尝试在 TensorFlow 中微调 GPT-2 模型时出现 ValueError

时间:2021-07-03 06:02:01

标签: tensorflow huggingface-transformers transformer pre-trained-model gpt-2

在尝试微调 Hugging Face's distribution of the GPT-2 model 时,我在 Python 代码中遇到了 ValueError。
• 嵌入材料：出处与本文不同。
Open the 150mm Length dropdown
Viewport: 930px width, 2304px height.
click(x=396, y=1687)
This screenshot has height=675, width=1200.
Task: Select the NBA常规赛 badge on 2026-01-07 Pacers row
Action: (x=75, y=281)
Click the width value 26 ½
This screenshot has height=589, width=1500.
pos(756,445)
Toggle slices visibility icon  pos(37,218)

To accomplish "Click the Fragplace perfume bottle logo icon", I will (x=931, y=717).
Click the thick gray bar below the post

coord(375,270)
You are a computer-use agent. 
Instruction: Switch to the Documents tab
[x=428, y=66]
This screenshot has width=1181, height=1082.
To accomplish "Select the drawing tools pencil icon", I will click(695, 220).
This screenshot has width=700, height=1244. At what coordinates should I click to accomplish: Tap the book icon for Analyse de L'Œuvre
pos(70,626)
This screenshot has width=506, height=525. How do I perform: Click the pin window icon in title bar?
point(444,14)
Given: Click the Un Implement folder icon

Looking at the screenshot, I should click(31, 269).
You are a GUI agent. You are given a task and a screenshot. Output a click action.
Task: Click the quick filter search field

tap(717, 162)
具体:

ValueError: Dimensions must be equal, but are 64 and 0 for
'{{node Equal_1}} = Equal[T=DT_FLOAT, incompatible_shape_error=true](Cast_18, Cast_19)'
with input shapes: [64,0,1024], [2,0,12,1024].

我将大约 100 个文本文件连接到一个名为 raw_text 的字符串变量中,然后传递给以下函数以创建训练和测试 TensorFlow 数据集:

def to_datasets(raw_text):
    # split the raw text in smaller sequences
    seqs = [
        raw_text[SEQ_LEN * i:SEQ_LEN * (i + 1)]
        for i in range(len(raw_text) // SEQ_LEN)
    ]

    # set up Hugging Face GPT-2 tokenizer
    tokenizer = GPT2Tokenizer.from_pretrained('gpt2')
    tokenizer.pad_token = tokenizer.eos_token

    # tokenize the character sequences
    tokenized_seqs = [
        tokenizer(seq, padding="max_length", return_tensors="tf")["input_ids"]
        for seq in seqs
    ]

    # convert tokenized sequences into TensorFlow datasets
    trn_seqs = tf.data.Dataset \
        .from_tensor_slices(tokenized_seqs[:int(len(tokenized_seqs) * TRAIN_PERCENT)])
    tst_seqs = tf.data.Dataset \
        .from_tensor_slices(tokenized_seqs[int(len(tokenized_seqs) * TRAIN_PERCENT):])

    def input_and_target(x):
        return x[:-1], x[1:]

    # map into (input, target) tuples, shuffle order of elements, and batch
    trn_dataset = trn_seqs.map(input_and_target) \
        .shuffle(SHUFFLE_BUFFER_SIZE) \
        .batch(BATCH_SIZE, drop_remainder=True)
    tst_dataset = tst_seqs.map(input_and_target) \
        .shuffle(SHUFFLE_BUFFER_SIZE) \
        .batch(BATCH_SIZE, drop_remainder=True)

    return trn_dataset, tst_dataset

然后我尝试训练我的模型,调用 train_model(*to_datasets(raw_text))

def train_model(trn_dataset, tst_dataset):
    # import Hugging Face GPT-2 model
    model = TFGPT2Model.from_pretrained("gpt2")

    model.compile(
        optimizer=tf.keras.optimizers.Adam(),
        loss=tf.keras.losses.SparseCategoricalCrossentropy(from_logits=True),
        metrics=tf.metrics.SparseCategoricalAccuracy()
    )

    model.fit(
        trn_dataset,
        epochs=EPOCHS,
        initial_epoch=0,
        validation_data=tst_dataset
    )

ValueErrormodel.fit() 调用时触发。全部大写的变量是从 JSON 文件中提取的设置。目前,它们设置为:

{
    "BATCH_SIZE":64,
    "SHUFFLE_BUFFER_SIZE":10000,
    "EPOCHS":500,
    "SEQ_LEN":2048,
    "TRAIN_PERCENT":0.9
}

有关此错误含义的任何信息或有关如何解决它的想法将不胜感激。谢谢!

1 个答案:

答案 0 :(得分:0)

我遇到了同样的问题,但是当我将批量大小更改为 12(与 gpt-2 配置文件中的 n_layer 参数相同)时,它可以工作。 我不知道它为什么有效,但你可以尝试一下...... 如果你设法以不同的方式解决它,我会很高兴听到。